**Exercise description:** Exclude the pictures and transcribe the rest of the data below exactly.

**Collected data entries:**
· · · · ·
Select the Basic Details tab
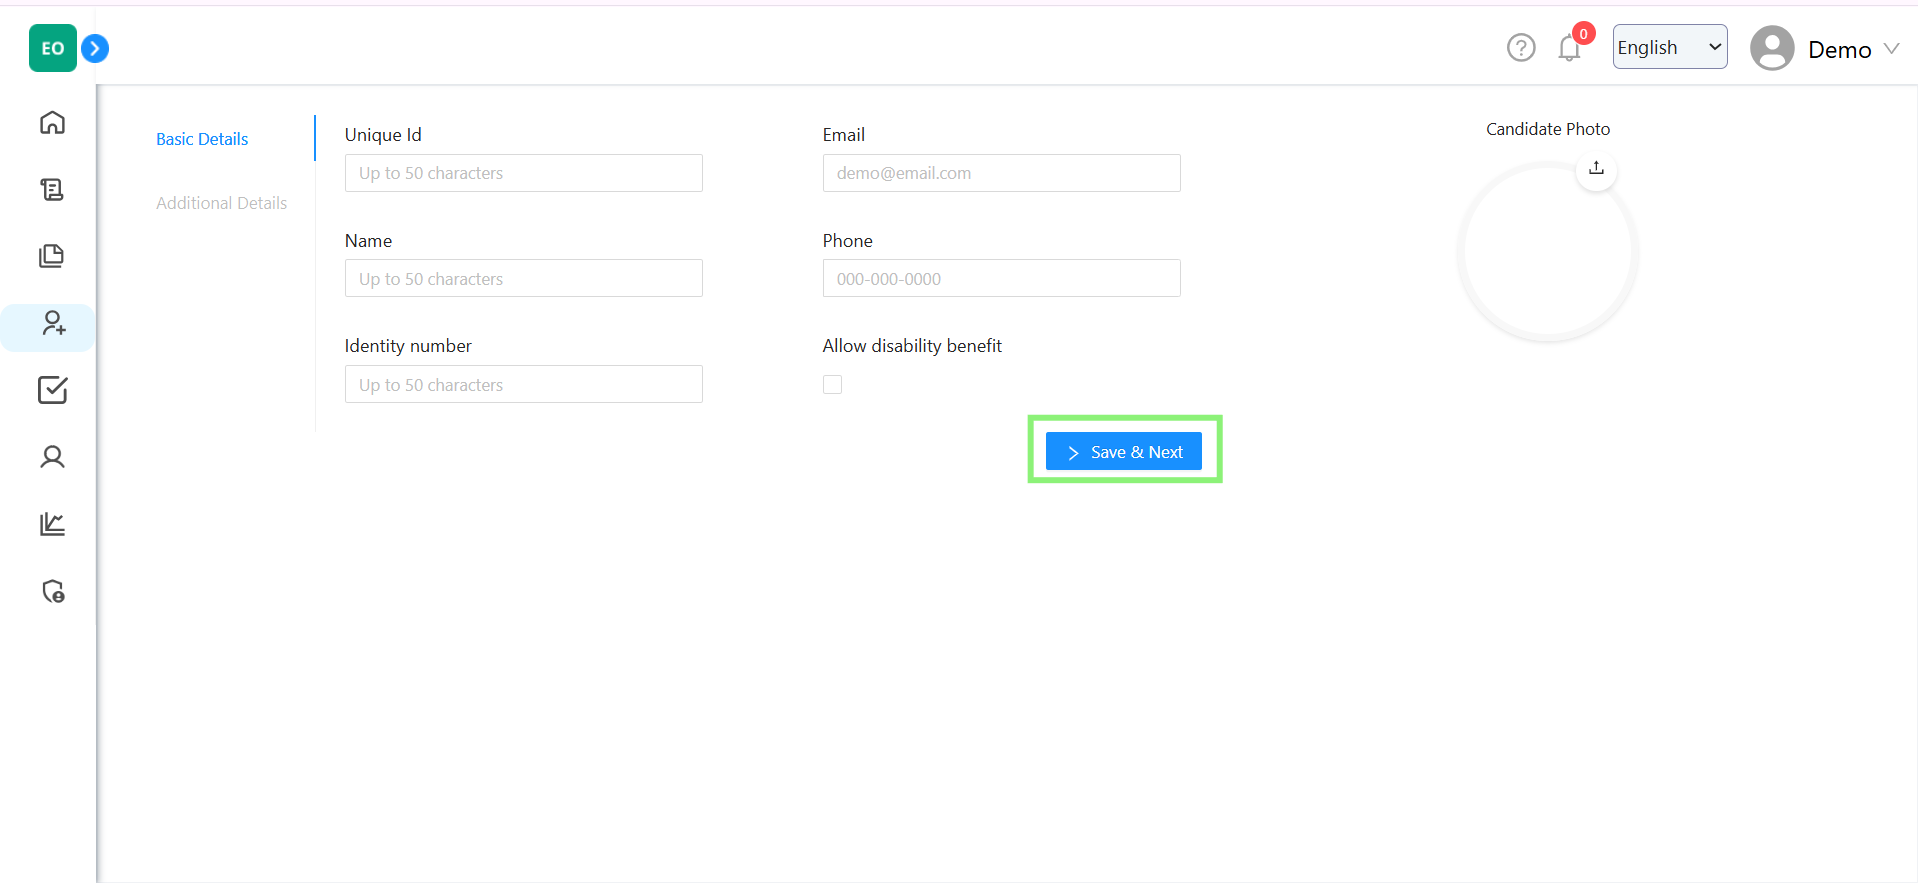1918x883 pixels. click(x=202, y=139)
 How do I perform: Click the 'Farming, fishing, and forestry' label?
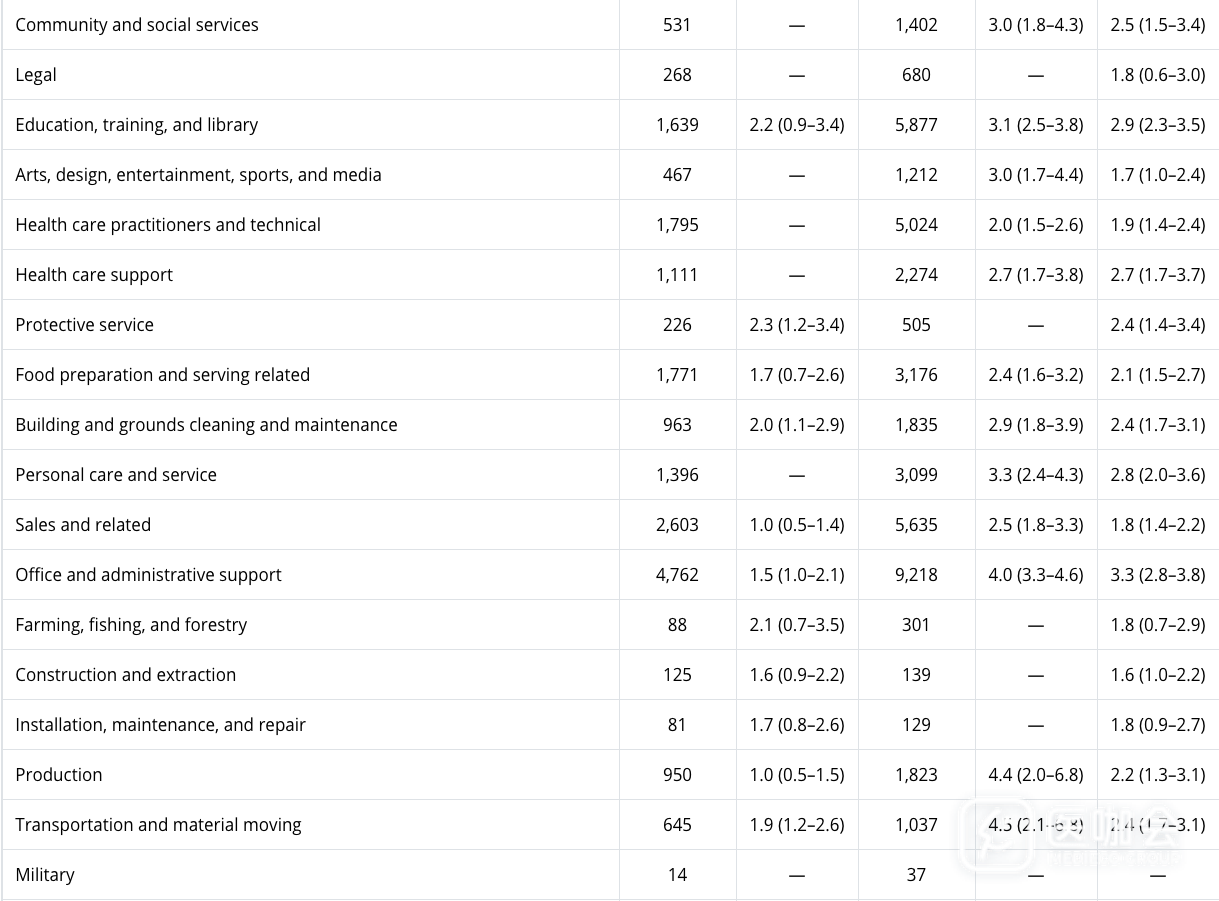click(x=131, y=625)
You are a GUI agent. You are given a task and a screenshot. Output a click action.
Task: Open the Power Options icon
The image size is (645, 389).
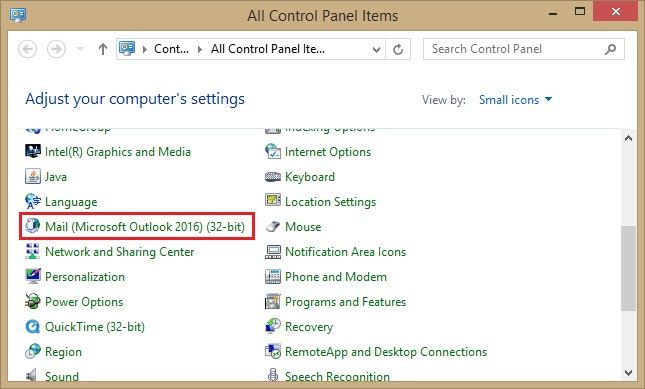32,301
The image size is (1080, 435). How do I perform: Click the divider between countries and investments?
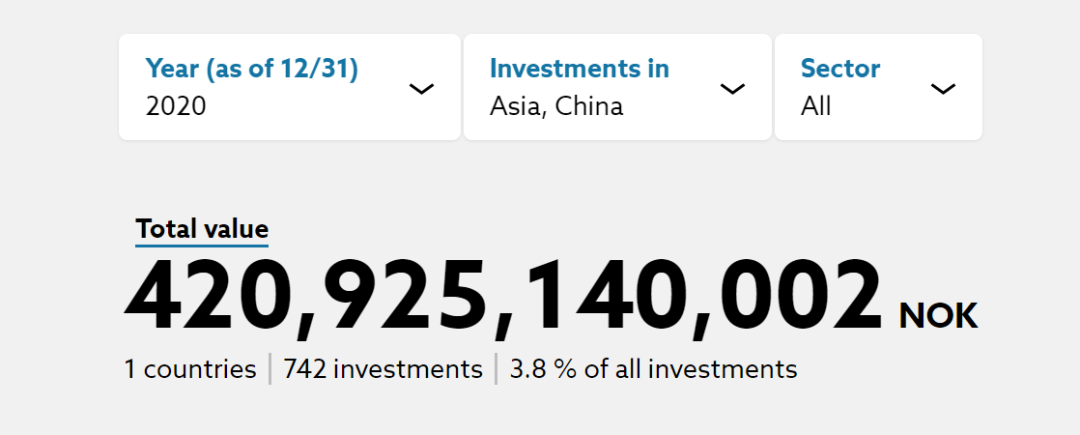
· · · · ·
**Reply to the task:**
Select the Basic Details tab
1918x883 pixels. click(x=202, y=139)
 How do I perform: Click the 'Farming, fishing, and forestry' label?
click(x=131, y=625)
You are a GUI agent. You are given a task and a screenshot. Output a click action.
Task: Open the Power Options icon
The image size is (645, 389).
32,301
The image size is (1080, 435). How do I perform: Click the divider between countries and investments?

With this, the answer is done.